→ Exercise brief
Copy out all the lines of the data precisely, omitting any pictures.

-- Opening Marker --

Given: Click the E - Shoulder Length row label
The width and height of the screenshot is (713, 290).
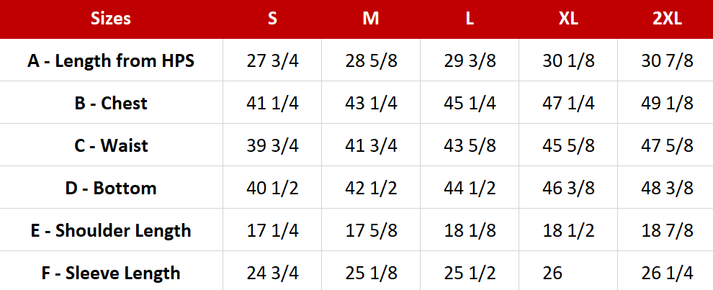Looking at the screenshot, I should (111, 230).
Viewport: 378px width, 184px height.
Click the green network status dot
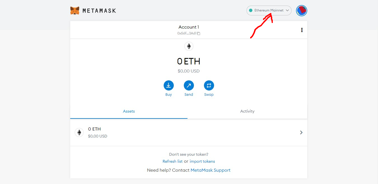click(x=251, y=10)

-- Closing Marker --

→ Response to this exercise
Given: Click the E - Shoulder Length row label
The width and height of the screenshot is (713, 290).
Looking at the screenshot, I should (111, 230).
Viewport: 378px width, 184px height.
Click the green network status dot
click(x=251, y=10)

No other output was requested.